> Records from a collection:
++++
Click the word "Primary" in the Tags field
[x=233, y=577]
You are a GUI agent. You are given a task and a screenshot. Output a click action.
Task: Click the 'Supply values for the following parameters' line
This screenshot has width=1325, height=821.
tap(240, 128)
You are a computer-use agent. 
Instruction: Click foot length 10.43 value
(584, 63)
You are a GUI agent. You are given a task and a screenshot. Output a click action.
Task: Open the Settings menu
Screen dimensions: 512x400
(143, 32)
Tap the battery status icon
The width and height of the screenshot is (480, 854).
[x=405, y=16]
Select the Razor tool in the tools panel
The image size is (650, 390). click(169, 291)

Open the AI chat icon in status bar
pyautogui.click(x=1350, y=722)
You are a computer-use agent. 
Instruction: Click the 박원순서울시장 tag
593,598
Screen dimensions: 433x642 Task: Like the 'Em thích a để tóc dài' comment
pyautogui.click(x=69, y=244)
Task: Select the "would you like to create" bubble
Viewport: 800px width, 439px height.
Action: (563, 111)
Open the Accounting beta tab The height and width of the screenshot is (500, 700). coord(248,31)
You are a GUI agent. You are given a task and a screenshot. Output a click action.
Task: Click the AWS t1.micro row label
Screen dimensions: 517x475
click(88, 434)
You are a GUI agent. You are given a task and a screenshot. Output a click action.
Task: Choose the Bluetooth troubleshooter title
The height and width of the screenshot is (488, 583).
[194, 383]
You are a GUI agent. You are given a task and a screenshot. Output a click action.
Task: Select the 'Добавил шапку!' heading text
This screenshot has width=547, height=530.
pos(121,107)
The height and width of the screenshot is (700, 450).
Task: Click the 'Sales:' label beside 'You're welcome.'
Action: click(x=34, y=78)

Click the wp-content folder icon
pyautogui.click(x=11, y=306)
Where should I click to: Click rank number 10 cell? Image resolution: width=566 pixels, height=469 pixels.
++++
> Required work: When the line containing "Task: Open the Settings menu" is reached, include it and stop. Until then, output each line of the entries exactly as given, starting from the first.

> Response for this exercise:
Click the word "Primary" in the Tags field
[x=233, y=577]
You are a GUI agent. You are given a task and a screenshot. Output a click action.
Task: Click the 'Supply values for the following parameters' line
This screenshot has width=1325, height=821.
tap(240, 128)
You are a computer-use agent. 
Instruction: Click foot length 10.43 value
(584, 63)
You are a GUI agent. You are given a task and a screenshot. Output a click action.
Task: Open the Settings menu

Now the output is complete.